> Work request
The required output is the exact sequence of lines from the line holding "You are a computer-use agent. The" to the end of the records, inclusive.

■ ■ ■ ■ ■ ■ ■

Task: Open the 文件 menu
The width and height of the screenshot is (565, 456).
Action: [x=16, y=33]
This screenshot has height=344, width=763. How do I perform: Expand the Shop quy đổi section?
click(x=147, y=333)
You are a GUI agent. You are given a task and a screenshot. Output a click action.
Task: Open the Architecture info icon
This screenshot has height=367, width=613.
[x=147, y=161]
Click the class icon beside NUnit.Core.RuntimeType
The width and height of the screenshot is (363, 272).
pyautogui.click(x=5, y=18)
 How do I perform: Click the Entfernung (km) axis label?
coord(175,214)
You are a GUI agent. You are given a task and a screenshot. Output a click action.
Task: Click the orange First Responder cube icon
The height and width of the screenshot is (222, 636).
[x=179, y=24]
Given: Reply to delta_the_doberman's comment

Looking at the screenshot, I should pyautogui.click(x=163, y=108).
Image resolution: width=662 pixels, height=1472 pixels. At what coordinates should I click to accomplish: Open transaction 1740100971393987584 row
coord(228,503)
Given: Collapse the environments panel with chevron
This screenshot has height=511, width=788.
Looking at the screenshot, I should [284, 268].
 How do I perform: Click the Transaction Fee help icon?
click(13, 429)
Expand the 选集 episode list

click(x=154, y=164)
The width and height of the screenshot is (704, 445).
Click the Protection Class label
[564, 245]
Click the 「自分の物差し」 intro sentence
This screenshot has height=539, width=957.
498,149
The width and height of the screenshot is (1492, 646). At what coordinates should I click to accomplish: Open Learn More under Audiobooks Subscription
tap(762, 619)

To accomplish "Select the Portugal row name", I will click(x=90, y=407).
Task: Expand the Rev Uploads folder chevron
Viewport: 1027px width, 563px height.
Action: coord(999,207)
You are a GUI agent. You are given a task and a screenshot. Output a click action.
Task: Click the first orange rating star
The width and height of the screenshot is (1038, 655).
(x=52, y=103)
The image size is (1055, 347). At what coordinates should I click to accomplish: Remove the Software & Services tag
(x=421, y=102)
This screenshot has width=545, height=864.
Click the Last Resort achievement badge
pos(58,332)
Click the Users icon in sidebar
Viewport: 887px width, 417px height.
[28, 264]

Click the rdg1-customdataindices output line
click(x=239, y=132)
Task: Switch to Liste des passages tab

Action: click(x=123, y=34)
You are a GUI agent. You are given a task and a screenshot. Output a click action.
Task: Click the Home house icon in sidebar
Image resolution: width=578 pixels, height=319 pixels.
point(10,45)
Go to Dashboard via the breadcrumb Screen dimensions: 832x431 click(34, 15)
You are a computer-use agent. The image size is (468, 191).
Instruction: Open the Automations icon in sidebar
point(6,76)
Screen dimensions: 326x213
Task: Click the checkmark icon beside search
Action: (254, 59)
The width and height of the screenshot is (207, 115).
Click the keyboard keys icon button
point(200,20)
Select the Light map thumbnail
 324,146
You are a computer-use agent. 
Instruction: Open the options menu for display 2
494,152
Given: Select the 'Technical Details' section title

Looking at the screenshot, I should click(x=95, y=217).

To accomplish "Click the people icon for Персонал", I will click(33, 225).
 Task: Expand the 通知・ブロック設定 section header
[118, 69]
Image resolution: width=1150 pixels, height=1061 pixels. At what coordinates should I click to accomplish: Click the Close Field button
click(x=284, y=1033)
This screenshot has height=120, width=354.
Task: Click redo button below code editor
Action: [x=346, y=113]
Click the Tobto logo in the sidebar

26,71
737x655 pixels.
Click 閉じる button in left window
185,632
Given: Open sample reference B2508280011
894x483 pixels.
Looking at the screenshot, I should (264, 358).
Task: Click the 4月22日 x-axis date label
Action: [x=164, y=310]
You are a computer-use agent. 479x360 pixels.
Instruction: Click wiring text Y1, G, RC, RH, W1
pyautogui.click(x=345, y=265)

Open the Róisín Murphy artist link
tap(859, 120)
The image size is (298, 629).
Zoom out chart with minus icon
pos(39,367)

■ ■ ■ ■ ■ ■ ■

> Exercise response
You are a computer-use agent. The image size is (468, 191).
Instruction: Open the Automations icon in sidebar
point(6,76)
Screen dimensions: 326x213
Task: Click the checkmark icon beside search
Action: (254, 59)
The width and height of the screenshot is (207, 115).
Click the keyboard keys icon button
point(200,20)
Select the Light map thumbnail
 324,146
You are a computer-use agent. 
Instruction: Open the options menu for display 2
494,152
Given: Select the 'Technical Details' section title

Looking at the screenshot, I should click(x=95, y=217).

To accomplish "Click the people icon for Персонал", I will click(33, 225).
 Task: Expand the 通知・ブロック設定 section header
[118, 69]
Image resolution: width=1150 pixels, height=1061 pixels. At what coordinates should I click to accomplish: Click the Close Field button
click(x=284, y=1033)
This screenshot has height=120, width=354.
Task: Click redo button below code editor
Action: [x=346, y=113]
Click the Tobto logo in the sidebar

26,71
737x655 pixels.
Click 閉じる button in left window
185,632
Given: Open sample reference B2508280011
894x483 pixels.
Looking at the screenshot, I should (264, 358).
Task: Click the 4月22日 x-axis date label
Action: [x=164, y=310]
You are a computer-use agent. 479x360 pixels.
Instruction: Click wiring text Y1, G, RC, RH, W1
pyautogui.click(x=345, y=265)

Open the Róisín Murphy artist link
tap(859, 120)
The image size is (298, 629).
Zoom out chart with minus icon
pos(39,367)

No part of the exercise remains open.